Stop enabling drunken behavior

By Mary M. McLaughlin

Tuesday, June 17, 2008 11:37 AM EDT

My mother's brother was a skilled pilot who rose to the level of major in the Air Force during World War II. He was a decorated hero who achieved the designation of flying “Ace” which is roughly the equivalent of today's “Top Gun.”
As a civilian, he eventually became a senior level scientist during the exciting start-up stages of the United States space program; he was present at all of the early launches.

He was also an alcoholic.

My memories of him involve loud drunken rages, bombastic speeches and endless verbal rants against topics like religion, local politicians and the telephone company.

Under the influence, he was rude, boorish, boring in the extreme and he monopolized every social gathering that he attended.

Another alcoholic of my acquaintance monopolizes conversations and gatherings by becoming the “life of the party.” He invites everyone to drink along with him and if anyone declines, he orders or prepares drinks for that person anyway.

His behavior under the influence involves asking women for details about their sexual activities as well as critiquing and touching private portions of their anatomies.

He has had a couple of drunken driving arrests but, so far, has never hit or killed anyone.

Once he took off in a boat and left two swimmers in the middle of a lake. Fortunately, one of them was a former lifeguard and they managed to swim to safety.

A friend of his is married to a woman who was found drunk and partially dressed late one night in a cemetery along with a young trainer from her health club.

That woman was a guest at my house one evening. She drank so much alcohol before and after arriving that she literally fell flat on her face onto the kitchen floor.

Another alcoholic and drug-addicted woman I knew habitually locked her children outside in the dark of night in their pajamas and bare feet. She would even do this in the winter.

She died about 15 years ago. No one ever stopped her. In fact, as is often the case with alcoholics and addicts, her family covered for her.

What is truly amazing is that we are often reluctant to omit people like these from our guest lists, to ask them to leave our events, to require them to provide restitution for the things that they have damaged or destroyed, to press charges or to report child abuse.

Alcoholism is a disease that is controllable. Behavior like this is never acceptable.

Violent alcoholics are the very worst. Their victims may be subjected to screaming tirades, accusations, insults and criticisms, the destruction of their favorite things, assaults, beatings, abuse of their children, maiming of their pets, sometimes even death.

When drunken behavior rises to the level of criminal activity, victims are often strangers.

In these circumstances, police and the courts reflect our culture's reluctance to apply effective sanctions or consequences to anti-social and destructive drunken behavior.

I was hit by a car and severely injured one evening while crossing the street with my son and a friend.

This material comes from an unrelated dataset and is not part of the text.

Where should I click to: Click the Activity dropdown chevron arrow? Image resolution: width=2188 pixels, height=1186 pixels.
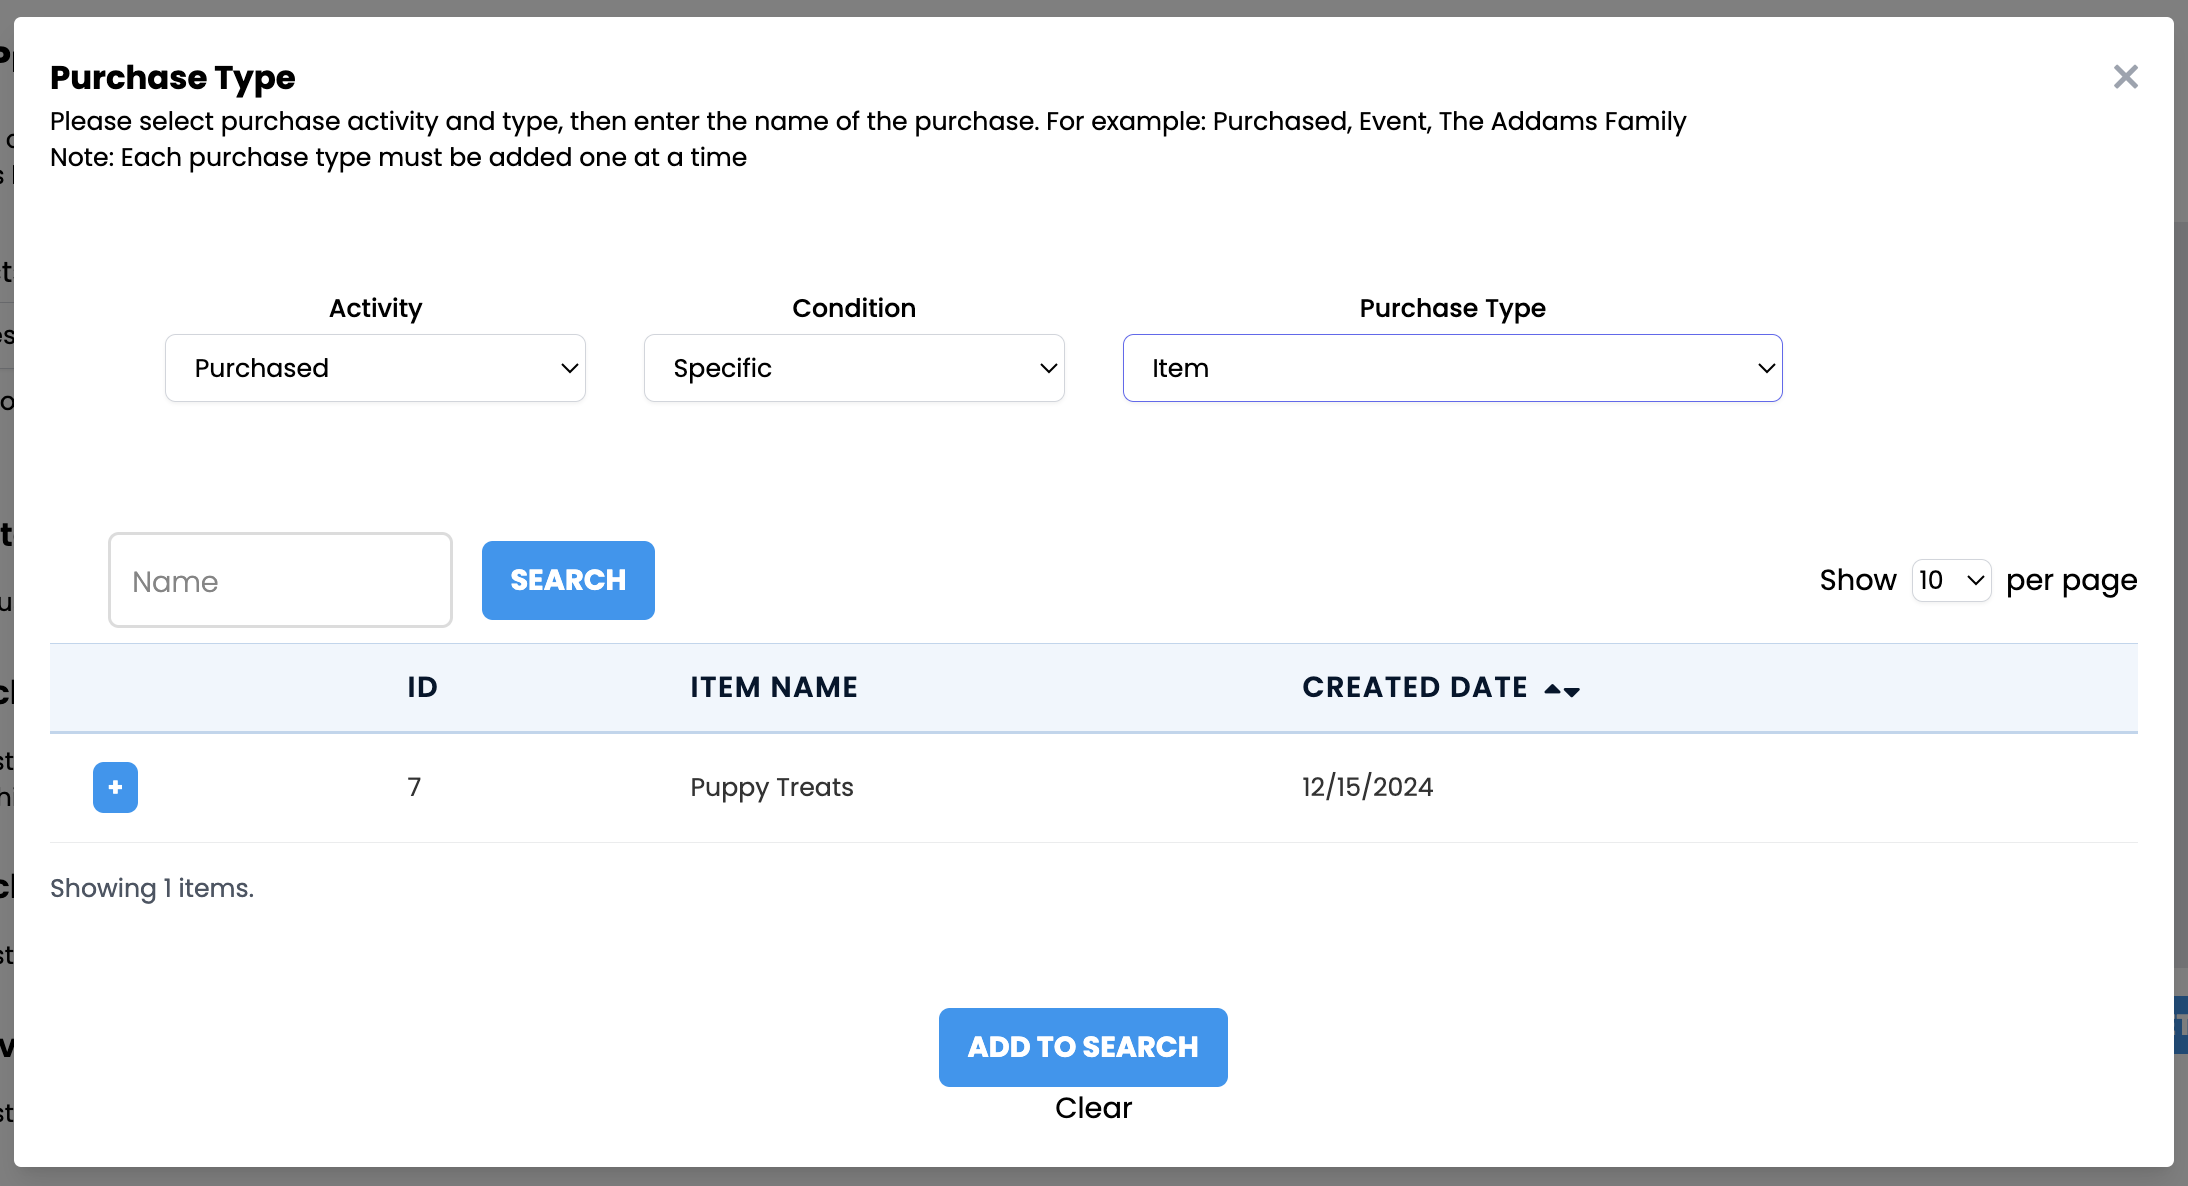click(x=570, y=368)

Bystanders had to race after the vehicle that hit me to force the driver to stop because she drove away from the scene while dragging me underneath her car.

Rescuers subsequently had to pull her from her vehicle in order to lift the car off me because she refused to take her foot off the brake after she had been stopped.

She had also hit my friend with her car, leaving him behind in a heap on the street.

Despite all of this, according to police records, she was never given a blood alcohol test, a Breathalyzer test or a field Alcosenser test. She did not even receive a ticket.

Recently, a local man admitted that he fled the scene of a boating collision last year in which two people were killed, one of them a police officer.

The police officer died immediately. A woman, who eventually died on the way to the hospital, was left there to suffer alone and unattended until the accident was discovered.

The driver of the boat had spent the afternoon and evening drinking; he was sentenced to only 3.5 to 10 years incarceration as a consequence of these actions.

Incredibly, his alleged drunkenness seems to have significantly mitigated his criminal responsibility for these two deaths.

I think that it should have exacerbated his criminal responsibility.

Police and the courts reflect the standards of a community. They can only enforce laws that are on the books; that is, they administer the censures that we citizens require.

In my opinion, we need to require more censures, far more, for such outrageous carnage. We need to stop enabling drunken behavior on every level, social as well as criminal.